*** Opening of EXCERPTED TEXT ***

For many utilities, the answer is no. Grigo has seen companies spend millions laying down more power lines or cables without realizing that the load they’re putting on an existing transformer could blow it. He’s also seen companies build entirely new transformer stations, not realizing that their existing stations had enough spare capacity to meet the demand.
“[If] you can monitor the health of the network and your assets, [you can] save a lot of money before making new investments,” Grigo says. “You can also have a reduced mean time to repair if you have a fault.”
Addressing security fears
The energy industry is also reticent to adapt their systems for fear of opening the door to potentially catastrophic security incidents. As anyone who has experienced an electricity outage knows, the lack is keenly felt, and it impacts every aspect of life—from medical treatment to food supply, business operations to transportation. In a recent report, Finnish cybersecurity company F-Secure detailed nine specific cyberattack vectors that have been used to target the energy industry. Among the victims of one of the most pernicious cyber-threat groups, APT33, was Italian oil and gas company Saipem, which was attacked by a variant of a disk wiper in December 2018.

*** Close of EXCERPTED TEXT ***

* _PROBLEMS AND TASKS_:
1. Copy the part of the excerpt on power utilities starting at "Addressing security fears" and ending at "in December 2018.".
2. Using the excerpt on power utilities, answer yes or no to each statement below and quote the words that decide it: (a) Grigo has seen companies build new transformer stations when their existing stations had enough spare capacity. (b) F-Secure's report detailed twelve cyberattack vectors used against the energy industry. (c) Saipem was hit by a variant of a disk wiper in December 2018.

*** Opening of RECORD EXTRACTS ***

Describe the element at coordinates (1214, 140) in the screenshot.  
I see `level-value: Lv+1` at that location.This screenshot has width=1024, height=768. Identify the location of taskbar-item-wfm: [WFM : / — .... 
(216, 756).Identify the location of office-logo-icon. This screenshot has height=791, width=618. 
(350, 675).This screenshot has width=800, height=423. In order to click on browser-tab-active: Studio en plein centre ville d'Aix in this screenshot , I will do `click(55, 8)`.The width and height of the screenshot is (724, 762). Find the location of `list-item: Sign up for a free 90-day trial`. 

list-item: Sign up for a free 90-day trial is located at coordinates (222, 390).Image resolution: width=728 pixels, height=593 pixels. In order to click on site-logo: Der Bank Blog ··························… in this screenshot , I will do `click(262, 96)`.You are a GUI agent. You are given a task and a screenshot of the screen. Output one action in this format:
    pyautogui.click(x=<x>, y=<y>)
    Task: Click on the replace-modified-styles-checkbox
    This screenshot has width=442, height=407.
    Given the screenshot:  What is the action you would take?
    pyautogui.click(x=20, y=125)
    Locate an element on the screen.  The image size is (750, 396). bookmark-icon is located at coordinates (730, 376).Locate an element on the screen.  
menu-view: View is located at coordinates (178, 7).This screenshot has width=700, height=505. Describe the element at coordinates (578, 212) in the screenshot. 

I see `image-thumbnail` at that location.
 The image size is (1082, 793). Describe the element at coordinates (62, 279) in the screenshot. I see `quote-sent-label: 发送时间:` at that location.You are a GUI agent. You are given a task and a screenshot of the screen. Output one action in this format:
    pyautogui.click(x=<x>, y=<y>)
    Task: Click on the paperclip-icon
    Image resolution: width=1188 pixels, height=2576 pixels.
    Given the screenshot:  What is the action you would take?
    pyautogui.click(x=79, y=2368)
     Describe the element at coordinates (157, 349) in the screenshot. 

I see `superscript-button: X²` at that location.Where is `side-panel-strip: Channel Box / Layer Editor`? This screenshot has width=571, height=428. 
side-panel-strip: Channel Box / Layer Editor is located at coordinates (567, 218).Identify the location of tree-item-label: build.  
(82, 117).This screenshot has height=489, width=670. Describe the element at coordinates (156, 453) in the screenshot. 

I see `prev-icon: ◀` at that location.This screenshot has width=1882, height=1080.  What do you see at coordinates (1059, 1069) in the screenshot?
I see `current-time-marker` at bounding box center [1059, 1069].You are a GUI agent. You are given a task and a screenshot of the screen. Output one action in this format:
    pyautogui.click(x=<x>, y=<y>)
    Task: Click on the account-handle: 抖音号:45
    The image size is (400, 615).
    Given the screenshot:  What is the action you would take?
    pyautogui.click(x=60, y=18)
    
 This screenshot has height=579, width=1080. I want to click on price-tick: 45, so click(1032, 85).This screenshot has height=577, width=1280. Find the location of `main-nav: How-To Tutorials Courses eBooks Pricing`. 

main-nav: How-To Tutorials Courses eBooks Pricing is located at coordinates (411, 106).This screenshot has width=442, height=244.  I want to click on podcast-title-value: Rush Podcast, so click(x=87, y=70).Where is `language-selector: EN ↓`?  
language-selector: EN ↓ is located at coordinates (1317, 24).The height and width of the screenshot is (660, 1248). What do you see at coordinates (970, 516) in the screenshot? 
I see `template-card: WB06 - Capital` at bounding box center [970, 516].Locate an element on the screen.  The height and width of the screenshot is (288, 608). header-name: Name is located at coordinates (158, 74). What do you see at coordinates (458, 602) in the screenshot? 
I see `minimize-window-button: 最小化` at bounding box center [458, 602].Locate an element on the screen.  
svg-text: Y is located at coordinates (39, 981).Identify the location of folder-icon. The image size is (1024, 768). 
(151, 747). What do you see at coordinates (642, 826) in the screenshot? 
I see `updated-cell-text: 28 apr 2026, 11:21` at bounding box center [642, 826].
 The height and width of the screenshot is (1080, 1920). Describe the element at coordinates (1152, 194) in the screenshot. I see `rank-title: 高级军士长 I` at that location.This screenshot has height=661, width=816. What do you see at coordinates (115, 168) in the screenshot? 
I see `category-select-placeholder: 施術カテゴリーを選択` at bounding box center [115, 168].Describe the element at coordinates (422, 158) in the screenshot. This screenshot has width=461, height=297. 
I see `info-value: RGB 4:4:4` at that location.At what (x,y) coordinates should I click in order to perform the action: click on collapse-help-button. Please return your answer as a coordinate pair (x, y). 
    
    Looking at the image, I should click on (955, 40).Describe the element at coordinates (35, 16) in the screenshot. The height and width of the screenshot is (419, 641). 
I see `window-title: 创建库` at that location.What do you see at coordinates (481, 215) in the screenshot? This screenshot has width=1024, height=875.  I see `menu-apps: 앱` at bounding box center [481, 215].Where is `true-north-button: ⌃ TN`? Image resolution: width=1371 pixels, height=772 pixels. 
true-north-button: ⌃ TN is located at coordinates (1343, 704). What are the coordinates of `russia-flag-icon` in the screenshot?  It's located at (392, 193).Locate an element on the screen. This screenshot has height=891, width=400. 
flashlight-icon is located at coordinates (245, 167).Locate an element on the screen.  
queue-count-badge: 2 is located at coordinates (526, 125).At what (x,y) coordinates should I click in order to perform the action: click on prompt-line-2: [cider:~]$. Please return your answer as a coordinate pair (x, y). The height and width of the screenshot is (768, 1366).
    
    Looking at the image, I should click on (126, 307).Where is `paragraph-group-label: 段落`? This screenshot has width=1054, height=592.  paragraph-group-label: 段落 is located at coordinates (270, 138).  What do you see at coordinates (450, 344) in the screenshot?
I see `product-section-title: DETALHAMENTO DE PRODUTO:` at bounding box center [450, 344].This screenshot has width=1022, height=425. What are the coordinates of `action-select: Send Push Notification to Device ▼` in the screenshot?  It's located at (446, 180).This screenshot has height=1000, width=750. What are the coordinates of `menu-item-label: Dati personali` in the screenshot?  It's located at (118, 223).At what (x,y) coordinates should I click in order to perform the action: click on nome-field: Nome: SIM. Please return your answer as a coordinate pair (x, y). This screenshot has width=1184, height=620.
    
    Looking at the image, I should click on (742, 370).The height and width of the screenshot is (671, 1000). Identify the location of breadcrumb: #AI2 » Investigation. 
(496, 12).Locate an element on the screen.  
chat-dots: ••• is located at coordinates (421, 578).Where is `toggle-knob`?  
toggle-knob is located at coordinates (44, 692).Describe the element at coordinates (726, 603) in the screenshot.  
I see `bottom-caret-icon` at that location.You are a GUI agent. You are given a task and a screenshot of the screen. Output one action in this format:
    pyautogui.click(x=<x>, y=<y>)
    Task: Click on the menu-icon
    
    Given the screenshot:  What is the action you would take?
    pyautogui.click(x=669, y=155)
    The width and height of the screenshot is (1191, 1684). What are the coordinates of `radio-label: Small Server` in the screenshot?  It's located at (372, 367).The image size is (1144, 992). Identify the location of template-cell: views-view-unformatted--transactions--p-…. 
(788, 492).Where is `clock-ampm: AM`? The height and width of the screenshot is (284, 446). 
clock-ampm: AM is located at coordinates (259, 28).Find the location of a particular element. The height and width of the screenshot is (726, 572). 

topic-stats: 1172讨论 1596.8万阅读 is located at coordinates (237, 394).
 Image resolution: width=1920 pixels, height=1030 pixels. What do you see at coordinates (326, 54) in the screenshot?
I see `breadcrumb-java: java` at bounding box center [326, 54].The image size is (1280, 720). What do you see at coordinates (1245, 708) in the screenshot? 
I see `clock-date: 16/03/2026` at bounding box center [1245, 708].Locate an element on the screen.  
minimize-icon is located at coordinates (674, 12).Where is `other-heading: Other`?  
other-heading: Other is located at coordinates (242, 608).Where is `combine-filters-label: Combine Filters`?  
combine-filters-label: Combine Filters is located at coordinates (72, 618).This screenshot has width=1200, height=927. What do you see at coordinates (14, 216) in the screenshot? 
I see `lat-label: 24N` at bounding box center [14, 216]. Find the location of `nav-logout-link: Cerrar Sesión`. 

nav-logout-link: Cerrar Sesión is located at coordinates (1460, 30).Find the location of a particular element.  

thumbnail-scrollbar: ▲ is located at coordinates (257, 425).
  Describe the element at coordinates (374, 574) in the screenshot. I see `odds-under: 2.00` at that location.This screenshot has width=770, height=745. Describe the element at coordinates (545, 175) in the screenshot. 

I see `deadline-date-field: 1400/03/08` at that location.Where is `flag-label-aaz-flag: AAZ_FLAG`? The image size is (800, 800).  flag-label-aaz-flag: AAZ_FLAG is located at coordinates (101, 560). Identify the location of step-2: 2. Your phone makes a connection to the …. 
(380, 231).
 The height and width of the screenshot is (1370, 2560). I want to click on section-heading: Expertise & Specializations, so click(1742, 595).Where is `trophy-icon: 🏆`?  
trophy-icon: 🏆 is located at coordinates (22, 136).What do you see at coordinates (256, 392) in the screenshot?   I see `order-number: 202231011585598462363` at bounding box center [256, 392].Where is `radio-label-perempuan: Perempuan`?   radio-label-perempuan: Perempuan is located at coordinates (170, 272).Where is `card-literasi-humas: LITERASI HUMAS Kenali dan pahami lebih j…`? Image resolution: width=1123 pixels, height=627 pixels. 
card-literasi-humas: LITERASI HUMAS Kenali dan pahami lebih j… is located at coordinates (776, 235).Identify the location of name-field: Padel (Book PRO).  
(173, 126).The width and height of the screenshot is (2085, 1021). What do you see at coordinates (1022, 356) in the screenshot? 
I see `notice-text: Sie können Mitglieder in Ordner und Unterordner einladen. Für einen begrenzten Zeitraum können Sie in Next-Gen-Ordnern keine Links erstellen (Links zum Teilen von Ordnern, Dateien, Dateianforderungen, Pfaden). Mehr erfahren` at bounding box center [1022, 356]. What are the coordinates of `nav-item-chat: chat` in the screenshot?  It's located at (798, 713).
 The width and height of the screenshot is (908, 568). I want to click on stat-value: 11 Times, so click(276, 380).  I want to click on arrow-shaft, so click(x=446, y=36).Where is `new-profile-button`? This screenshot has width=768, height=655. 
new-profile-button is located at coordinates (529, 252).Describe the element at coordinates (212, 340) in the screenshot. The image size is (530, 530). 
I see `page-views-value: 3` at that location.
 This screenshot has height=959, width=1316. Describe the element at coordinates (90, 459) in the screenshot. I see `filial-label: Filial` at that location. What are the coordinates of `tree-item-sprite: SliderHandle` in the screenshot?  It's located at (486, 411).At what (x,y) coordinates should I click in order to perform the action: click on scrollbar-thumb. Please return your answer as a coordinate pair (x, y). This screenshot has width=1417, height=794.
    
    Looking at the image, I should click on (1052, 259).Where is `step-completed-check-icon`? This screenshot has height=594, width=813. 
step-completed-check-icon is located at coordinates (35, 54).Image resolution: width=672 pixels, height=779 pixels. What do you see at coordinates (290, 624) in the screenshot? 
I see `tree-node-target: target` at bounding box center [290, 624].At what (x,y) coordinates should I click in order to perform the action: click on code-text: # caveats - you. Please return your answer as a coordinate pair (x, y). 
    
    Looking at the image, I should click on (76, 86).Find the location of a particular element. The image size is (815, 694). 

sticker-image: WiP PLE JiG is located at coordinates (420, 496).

*** Close of RECORD EXTRACTS ***

* _ANSWER SECTION_:
1.
Addressing security fears
The energy industry is also reticent to adapt their systems for fear of opening the door to potentially catastrophic security incidents. As anyone who has experienced an electricity outage knows, the lack is keenly felt, and it impacts every aspect of life—from medical treatment to food supply, business operations to transportation. In a recent report, Finnish cybersecurity company F-Secure detailed nine specific cyberattack vectors that have been used to target the energy industry. Among the victims of one of the most pernicious cyber-threat groups, APT33, was Italian oil and gas company Saipem, which was attacked by a variant of a disk wiper in December 2018.

2.
(a) Yes: "He’s also seen companies build entirely new transformer stations, not realizing that their existing stations had enough spare capacity to meet the demand."
(b) No: "F-Secure detailed nine specific cyberattack vectors that have been used to target the energy industry."
(c) Yes: "which was attacked by a variant of a disk wiper in December 2018."